A refuge for cinephiles and lost souls.

Thursday, July 12, 2007

Jacques Tati


I just watched Jacques Tati's Mon Oncle, which was great. Tati is a very refined and humanistic director. He pays very close attention to the details and inner workings of everyday events only to reveal the complexity and multiple perspectives that something as simple as walking down a street can have. It helps that we are often thrown into situations and places we are not used to, but some people are born fumblers.

One such fumbler is Tati's creation, Mr. Hulot, whom he plays. Hulot is a warm, gentle spirit that is always unknowingly causing harmless mischief around himself just by being so clueless. He is an old fashioned gentleman, someone who is more perplexed than excited at our increasingly mechanized world.

The first Hulot film I saw, M. Hulot's Holiday, didn't have much to do with the technology aspect. It was just Hulot dilly-dallying through his vacation. I then jumped headlong into Play Time (pictured), which is clearly his masterpiece, and one of my favorites.

But before his opus that would eventually bankrupt him and essentially ruin his career, came Mon Oncle. This analyzes Hulot's sister and her stuffy husband and their confined son. They aren't bad people, they are just superficial and sterile. They exist to show off their fancy fountains and high tech kitchens. Hulot clearly does not fit in, but he connects with their boy, who is more for enjoying life than tiptoeing around it.
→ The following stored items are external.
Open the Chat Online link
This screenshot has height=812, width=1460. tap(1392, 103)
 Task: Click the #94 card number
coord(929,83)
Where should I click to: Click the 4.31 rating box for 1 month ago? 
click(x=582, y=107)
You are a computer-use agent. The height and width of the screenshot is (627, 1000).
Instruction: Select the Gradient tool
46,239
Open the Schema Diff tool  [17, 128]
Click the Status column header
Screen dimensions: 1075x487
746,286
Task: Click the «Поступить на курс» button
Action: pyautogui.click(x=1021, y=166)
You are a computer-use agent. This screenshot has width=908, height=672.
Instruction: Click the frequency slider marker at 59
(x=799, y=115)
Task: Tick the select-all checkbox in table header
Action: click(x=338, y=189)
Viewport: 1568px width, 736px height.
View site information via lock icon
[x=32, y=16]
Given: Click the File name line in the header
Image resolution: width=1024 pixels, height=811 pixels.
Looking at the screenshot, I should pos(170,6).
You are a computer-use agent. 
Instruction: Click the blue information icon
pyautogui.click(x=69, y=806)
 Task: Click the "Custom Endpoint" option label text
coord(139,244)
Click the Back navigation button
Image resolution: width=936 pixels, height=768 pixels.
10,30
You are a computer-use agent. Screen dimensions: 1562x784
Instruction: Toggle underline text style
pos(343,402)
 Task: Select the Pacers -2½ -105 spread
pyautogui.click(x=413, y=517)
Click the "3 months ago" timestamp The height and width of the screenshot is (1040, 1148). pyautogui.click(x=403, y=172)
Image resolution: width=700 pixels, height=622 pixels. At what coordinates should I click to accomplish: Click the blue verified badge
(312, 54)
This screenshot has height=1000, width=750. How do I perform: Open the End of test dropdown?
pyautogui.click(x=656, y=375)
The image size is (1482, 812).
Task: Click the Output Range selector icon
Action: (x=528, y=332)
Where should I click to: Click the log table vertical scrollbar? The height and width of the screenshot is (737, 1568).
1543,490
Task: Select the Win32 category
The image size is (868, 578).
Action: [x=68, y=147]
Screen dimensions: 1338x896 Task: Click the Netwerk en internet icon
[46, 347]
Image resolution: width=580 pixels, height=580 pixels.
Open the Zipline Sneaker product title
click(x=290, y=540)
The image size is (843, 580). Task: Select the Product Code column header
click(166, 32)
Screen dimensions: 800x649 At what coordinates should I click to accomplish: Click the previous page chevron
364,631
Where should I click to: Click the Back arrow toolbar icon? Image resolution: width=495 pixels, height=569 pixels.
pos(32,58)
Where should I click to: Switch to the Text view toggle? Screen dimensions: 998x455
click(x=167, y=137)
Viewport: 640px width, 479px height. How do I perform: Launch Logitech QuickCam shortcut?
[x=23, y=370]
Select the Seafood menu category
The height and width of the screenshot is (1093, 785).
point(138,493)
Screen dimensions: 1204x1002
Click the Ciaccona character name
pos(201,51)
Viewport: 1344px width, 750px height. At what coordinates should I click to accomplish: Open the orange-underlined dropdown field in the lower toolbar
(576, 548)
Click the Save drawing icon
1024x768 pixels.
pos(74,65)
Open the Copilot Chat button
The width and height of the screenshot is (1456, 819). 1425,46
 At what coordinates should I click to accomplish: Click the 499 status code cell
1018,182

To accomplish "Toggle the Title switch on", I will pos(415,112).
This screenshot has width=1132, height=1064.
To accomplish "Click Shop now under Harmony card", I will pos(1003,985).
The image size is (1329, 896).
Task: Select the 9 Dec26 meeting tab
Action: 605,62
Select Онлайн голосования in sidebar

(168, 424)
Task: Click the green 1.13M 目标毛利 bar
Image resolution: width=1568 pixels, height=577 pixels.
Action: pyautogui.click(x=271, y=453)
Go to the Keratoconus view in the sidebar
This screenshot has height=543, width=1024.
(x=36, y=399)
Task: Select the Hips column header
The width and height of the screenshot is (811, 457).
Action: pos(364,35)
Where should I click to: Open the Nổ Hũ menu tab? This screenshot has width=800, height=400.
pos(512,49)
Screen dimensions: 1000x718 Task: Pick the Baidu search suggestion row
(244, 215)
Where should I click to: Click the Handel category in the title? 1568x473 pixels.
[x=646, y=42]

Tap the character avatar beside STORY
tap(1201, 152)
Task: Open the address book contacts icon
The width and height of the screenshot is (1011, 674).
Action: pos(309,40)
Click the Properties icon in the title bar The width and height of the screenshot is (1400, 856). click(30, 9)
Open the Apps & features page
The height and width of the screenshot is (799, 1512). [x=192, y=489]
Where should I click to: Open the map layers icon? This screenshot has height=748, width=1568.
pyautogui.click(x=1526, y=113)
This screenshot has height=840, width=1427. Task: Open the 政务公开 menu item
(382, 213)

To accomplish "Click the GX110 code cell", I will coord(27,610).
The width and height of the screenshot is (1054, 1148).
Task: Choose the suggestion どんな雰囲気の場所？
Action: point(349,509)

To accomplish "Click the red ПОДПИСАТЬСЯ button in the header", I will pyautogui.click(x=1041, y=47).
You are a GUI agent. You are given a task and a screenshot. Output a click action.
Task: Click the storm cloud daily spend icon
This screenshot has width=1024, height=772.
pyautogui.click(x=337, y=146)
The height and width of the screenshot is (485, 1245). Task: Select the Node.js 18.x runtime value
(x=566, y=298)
Play Time takes these ideas of technology as hindrance instead of convenience and lack of connection due to rampant consumerism and multiplies it ten fold, and to much funnier results. I can see most people just chuckling at Play Time, but I laughed out loud. And quite often. It was shot using a super wide frame, and every inch of it is packed full of sight gags and insanely layered nuances of subtle intertwining observations. Character development and common story arcs are thrown out for more intricate studies of human behavior amidst endless pane glass windows and slickly polished floors.

Hulot and an American tourist emerge as the two main characters, but really the main characters are all of the identical landscapes. The people just so happen to be there, too. The way it was shot, with no close ups, or anything even approaching one, is at first very cold and bizarre looking, but you slowly realize that Tati is simply letting you in on the joke. It is only once you get in too close that you can't see the cosmic proportions that mild events influence.

So these two people don't end up having an affair. They just have a connection. They share a nice night out. Hulot buys the woman a gift, and she gets back on her tour bus. There are no grand statements being made, actually there are, but that's just it, the grand statements are the small encounters and moments of connection.

Play Time is a truly optimistic film because it portrays the common decency and goodness of the everyday person even when pitted against all of the dehumanizing horrors of the modern world. Those horrors aren't so horrific when a good hearted person encounters them.